# [Work task]
Your reply should consist only of the lines from the one holding "Instruction: Click the" to the last line of the data below, written out exactly and without pictures.

# [Data]

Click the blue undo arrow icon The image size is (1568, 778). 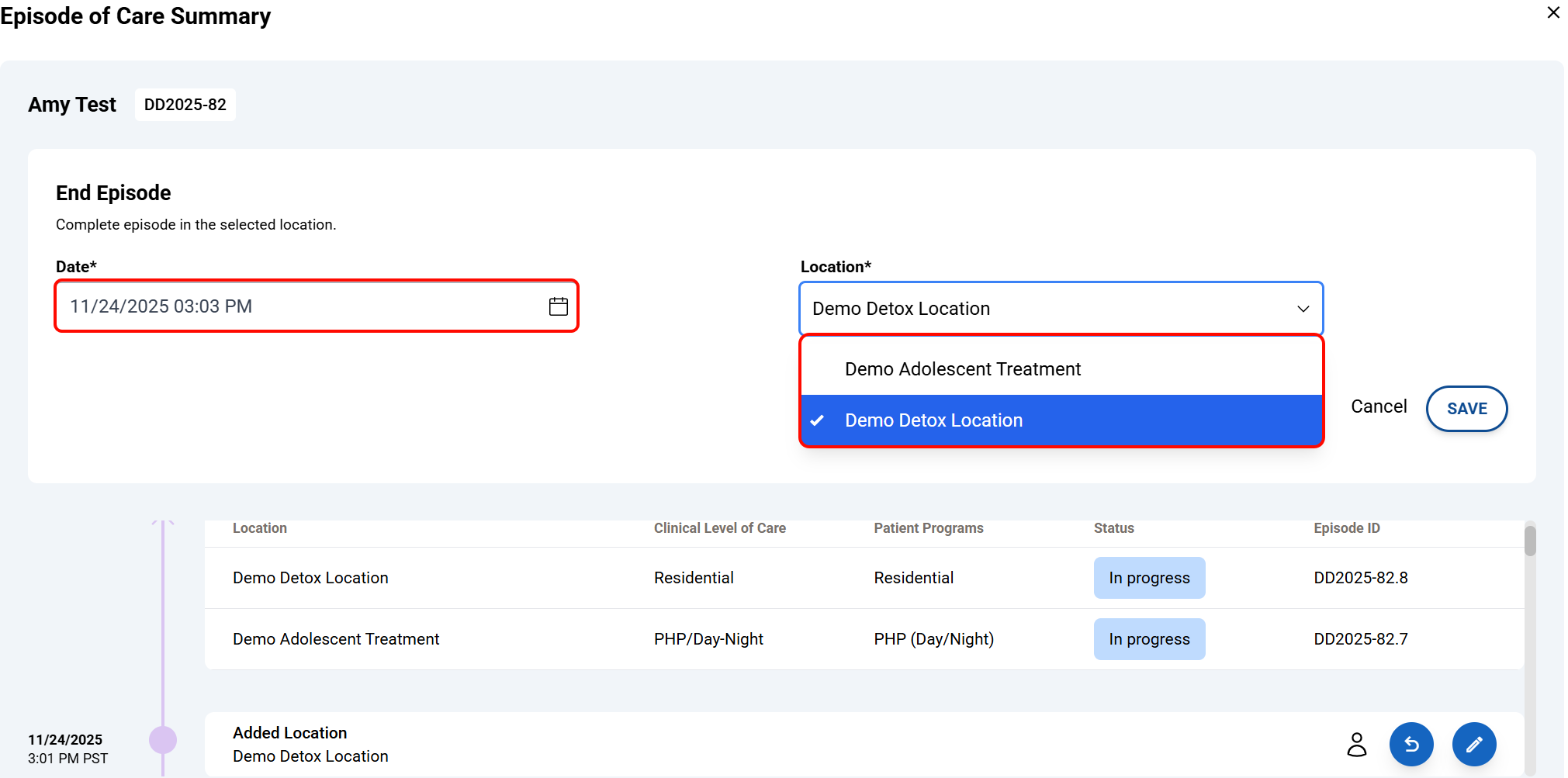click(x=1411, y=744)
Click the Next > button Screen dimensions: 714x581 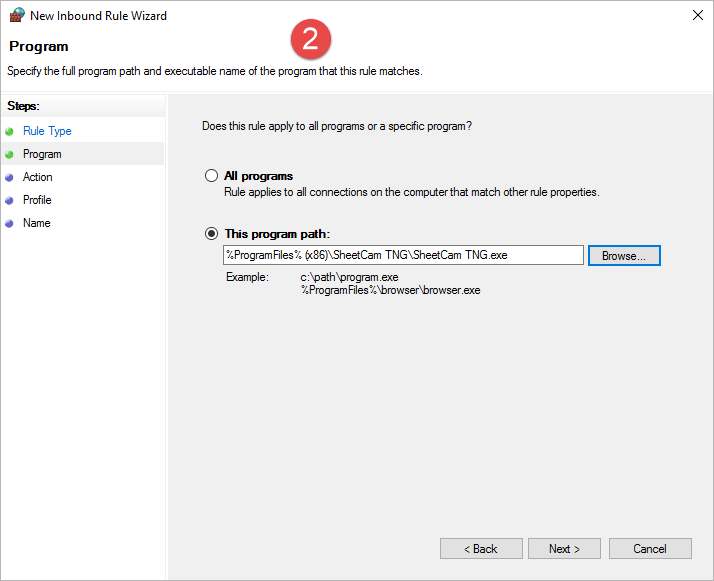[565, 549]
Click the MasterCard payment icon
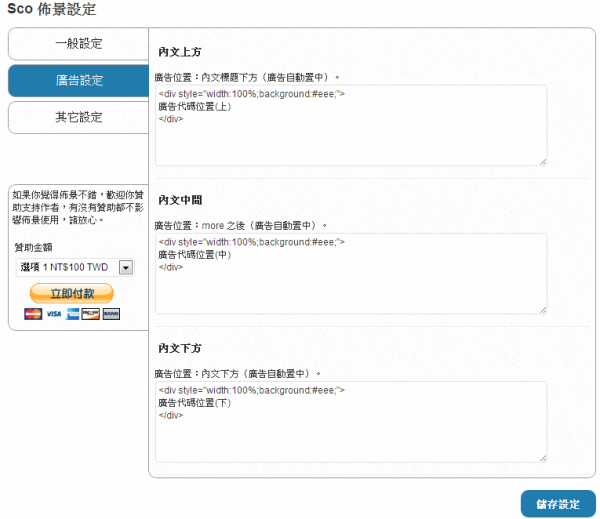 [33, 314]
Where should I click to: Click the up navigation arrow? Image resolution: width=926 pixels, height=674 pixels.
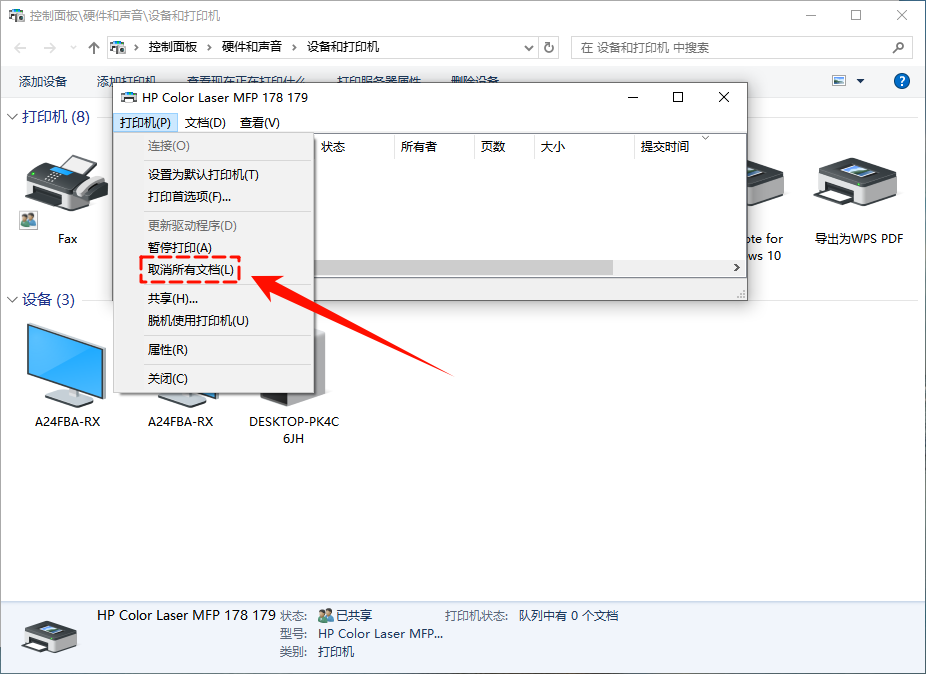[x=93, y=46]
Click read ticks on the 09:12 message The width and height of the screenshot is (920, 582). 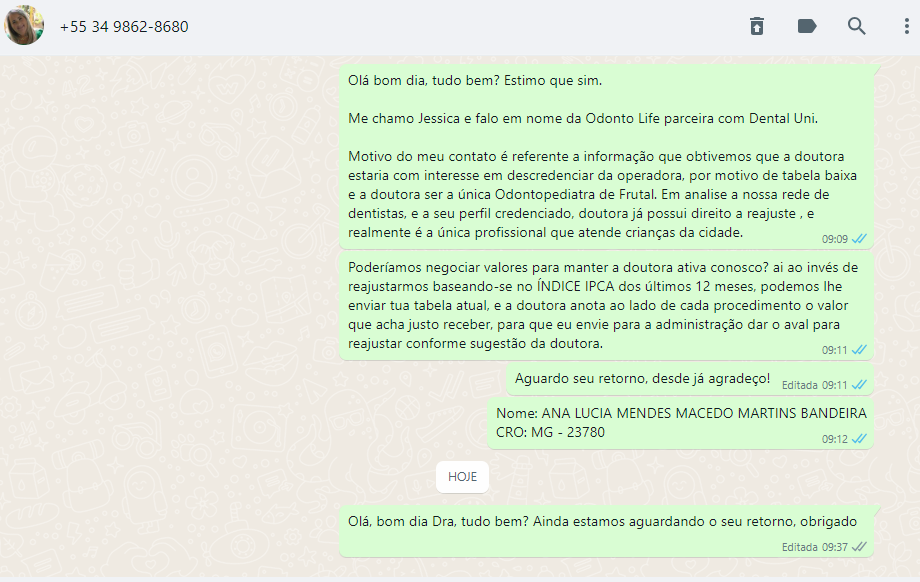click(860, 439)
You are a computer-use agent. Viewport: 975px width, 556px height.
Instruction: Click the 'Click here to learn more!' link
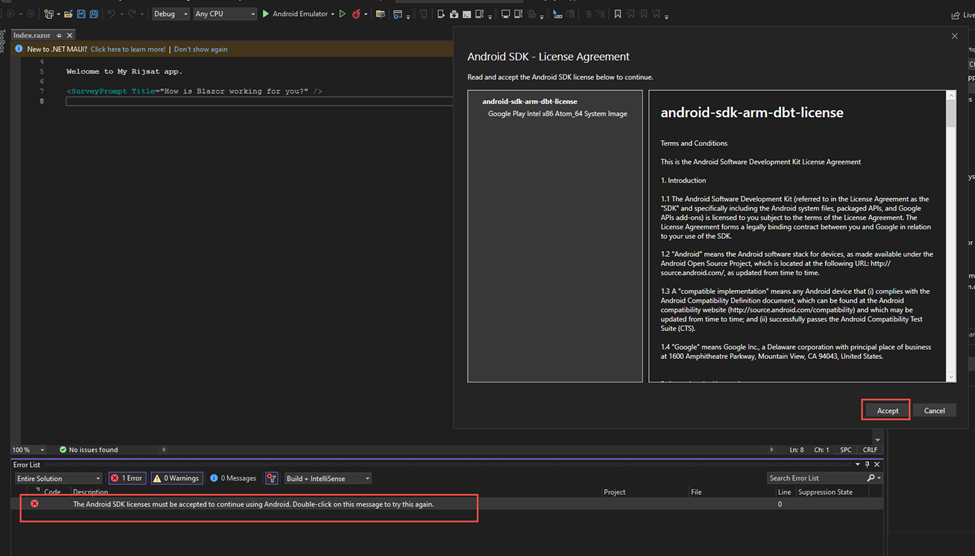[128, 49]
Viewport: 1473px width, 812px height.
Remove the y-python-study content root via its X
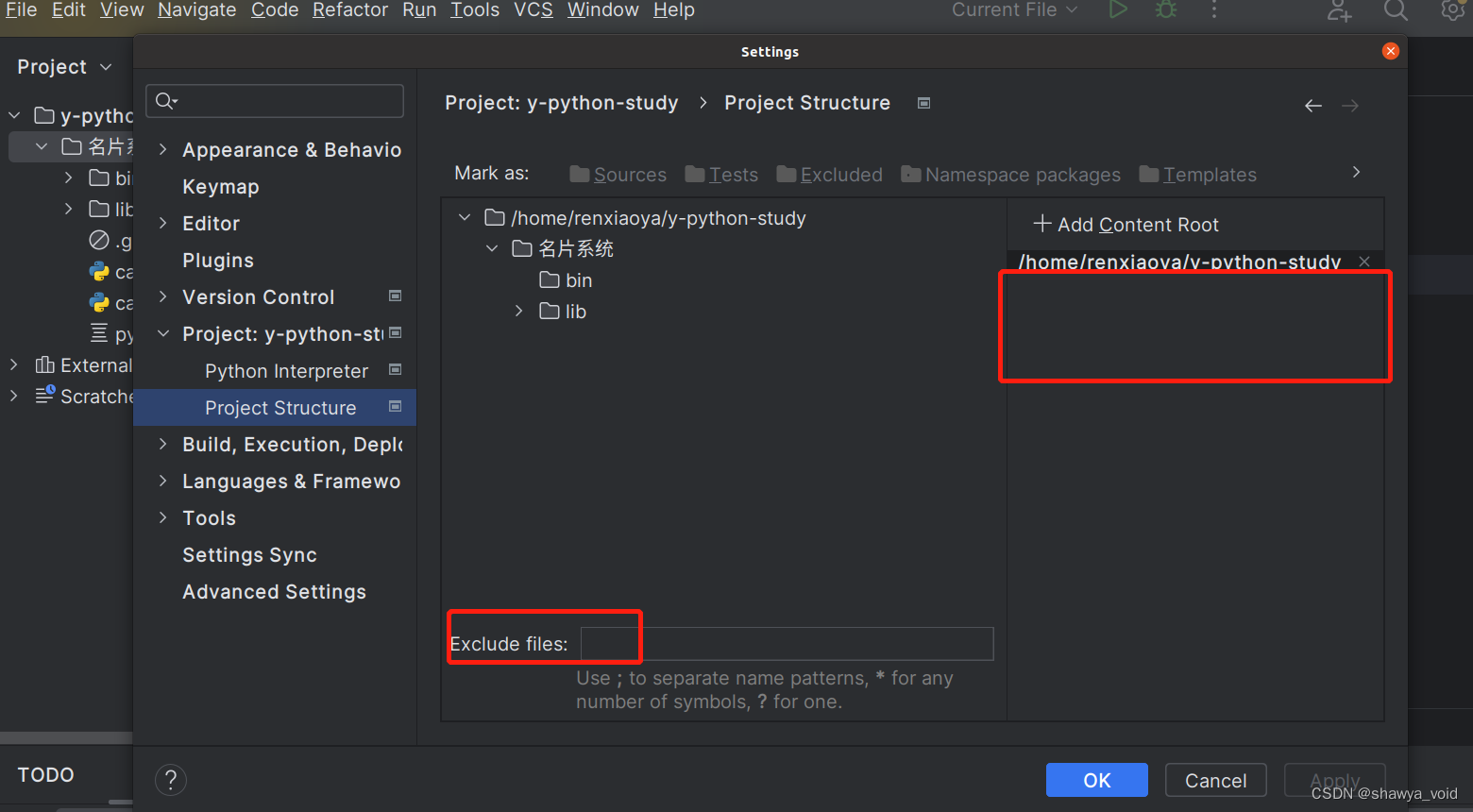point(1363,261)
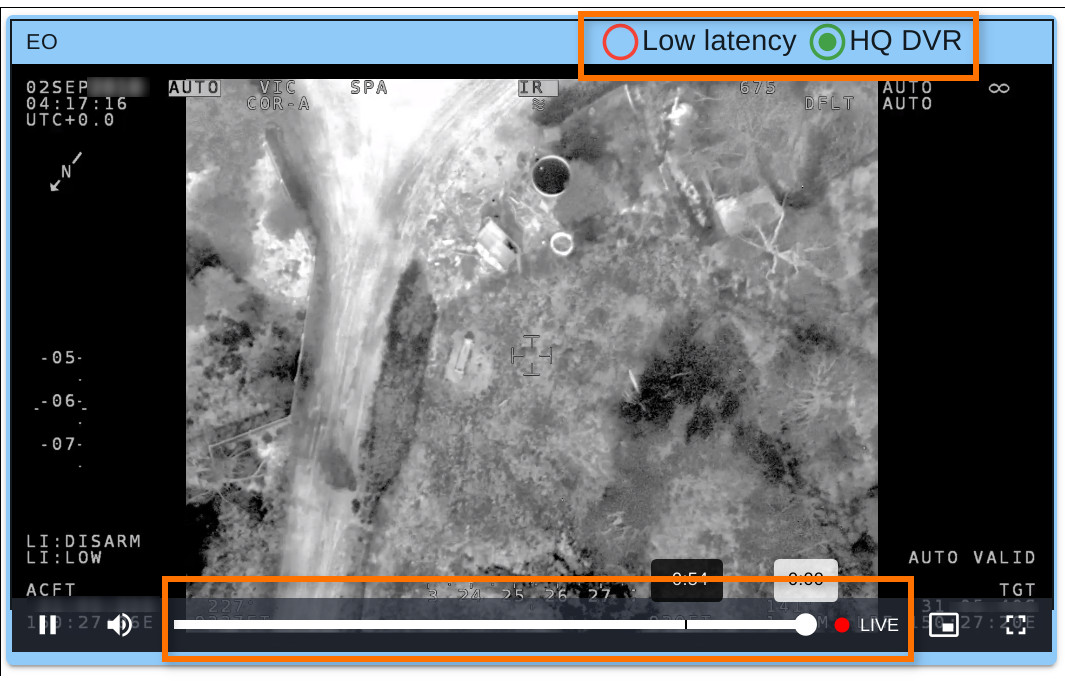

# [Response for this exercise]
Instruction: Click the 'Click here to learn more!' link
[128, 49]
Viewport: 1473px width, 812px height.
Remove the y-python-study content root via its X
point(1363,261)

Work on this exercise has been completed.